Let’s look at one subject.
datdir <- 'CNP_ts/'
files <- list.files(datdir)
timeseries <- read.table(paste0(datdir,files[2]),sep=",")
head(timeseries,2)
V1 V2 V3 V4 V5 V6 V7
1 -0.1950061 0.2783514 -0.559840 -0.3996359 1.0245059 1.0665180 0.1788859
2 -0.5303118 0.1370437 -0.731119 -0.5694947 0.7857156 0.4777555 -0.1150351
V8 V9 V10 V11 V12 V13 V14 V15
1 0.6270506 0.1775939 1.417099 1.261883 0.7566771 2.252137 1.569789 1.3837699
2 0.1530690 -0.3995555 1.136001 1.172791 0.3141784 1.583866 1.139964 0.9155217
V16 V17 V18 V19 V20 V21 V22
1 1.318610 0.3197243 -0.3064194 -0.4392510 -0.898600 -0.4151906 -0.3008893
2 1.027048 -0.6107545 -0.6941234 -0.8259567 -1.006105 -0.4625272 -0.4666169
V23 V24 V25 V26 V27 V28 V29
1 1.0183324243 1.1613632 1.1515451 0.3756378 0.1103843 0.1391557 0.3727925
2 0.0007187072 0.8576137 0.5978735 -0.3542256 -0.5289335 -0.1650633 0.0348114
V30 V31 V32 V33 V34 V35 V36
1 0.831866 -1.354775 1.777831 0.07237729 -0.3987264 -0.03841347 -1.038179
2 0.247771 -1.256893 1.514126 0.04430596 -0.8933236 -0.27476992 -1.729911
V37 V38 V39
1 1.2687749 -0.2517349 -0.6559813
2 0.9014437 -0.7673380 -0.9268040
plot(timeseries$V1,type="l")
lines(s,col=2)
Now let’s regress our data onto a random design.
timeseries$design <- s
model <- lm("V1 ~ design",data=timeseries)
summary(model)
Call:
lm(formula = "V1 ~ design", data = timeseries)
Residuals:
Min 1Q Median 3Q Max
-2.48198 -0.73232 -0.02282 0.74389 2.37832
Coefficients:
Estimate Std. Error t value Pr(>|t|)
(Intercept) 0.1417 0.1049 1.351 0.1788
design -0.3898 0.1851 -2.106 0.0369 *
---
Signif. codes: 0 ‘***’ 0.001 ‘**’ 0.01 ‘*’ 0.05 ‘.’ 0.1 ‘ ’ 1
Residual standard error: 0.9921 on 150 degrees of freedom
Multiple R-squared: 0.02871, Adjusted R-squared: 0.02224
F-statistic: 4.434 on 1 and 150 DF, p-value: 0.03689
summary(model)$coefficients
Estimate Std. Error t value Pr(>|t|)
(Intercept) 0.1416964 0.1048957 1.350832 0.17878356
design -0.3898186 0.1851187 -2.105777 0.03688945
pval <- summary(model)$coefficients[2,4]
tval <- summary(model)$coefficients[2,3]
print(paste("pvalue: ",pval," - tvalue:",tval))

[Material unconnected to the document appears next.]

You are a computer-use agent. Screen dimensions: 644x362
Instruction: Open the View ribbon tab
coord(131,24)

[1] "pvalue: 0.0368894469806956 - tvalue: -2.10577655168616"
Now we can loop this.
pvals <- c()
tvals <- c()
i = 1
for (file in files){
timeseries <- read.table(paste0(datdir,file),sep=",")
timeseries$design <- s
model <- lm("V1 ~ design",data=timeseries)

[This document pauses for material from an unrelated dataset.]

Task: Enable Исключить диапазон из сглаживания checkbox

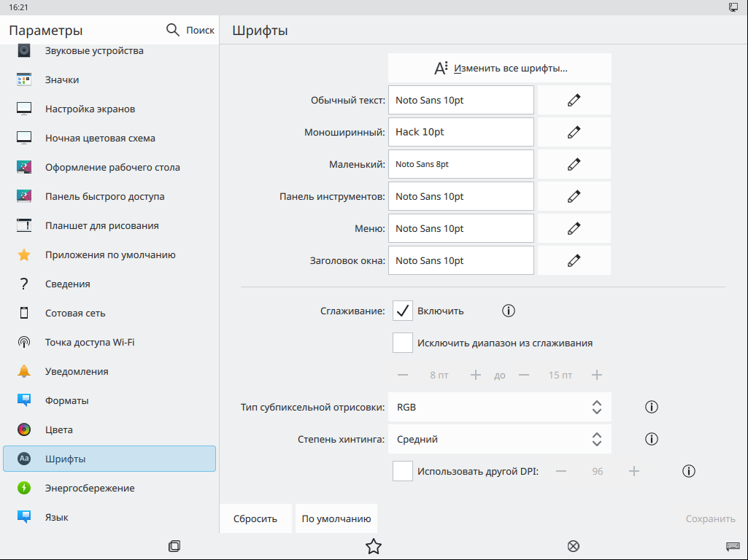Action: (403, 343)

pvals[i] <- summary(model)$coefficients[2,4]
tvals[i] <- summary(model)$coefficients[2,3]
i = i+1
}
sum(pvals<0.05)/length(pvals)
[1] 0.2192308
Let’s look at the distribution of t-values.

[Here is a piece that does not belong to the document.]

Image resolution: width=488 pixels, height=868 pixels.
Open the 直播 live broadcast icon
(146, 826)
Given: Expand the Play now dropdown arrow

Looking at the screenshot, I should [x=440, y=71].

hist(tvals,freq=FALSE,ylim=c(0,0.4))
x <- seq(-6,6,length=1000)
y <- dt(x,151)
lines(x,y)
Exercises
- What happens when you choose a more random design (onsets not evenly spaced)?
- Do you observe the same pattern in another?
Can you make a loop (around the loop) that saves the false positive rate for all parcels.
hint: with
paste0("V",j,"~design")
, you can make the model specification dependent on an index j.
Key Points
It can be very insightful to use resting data to validate task methods.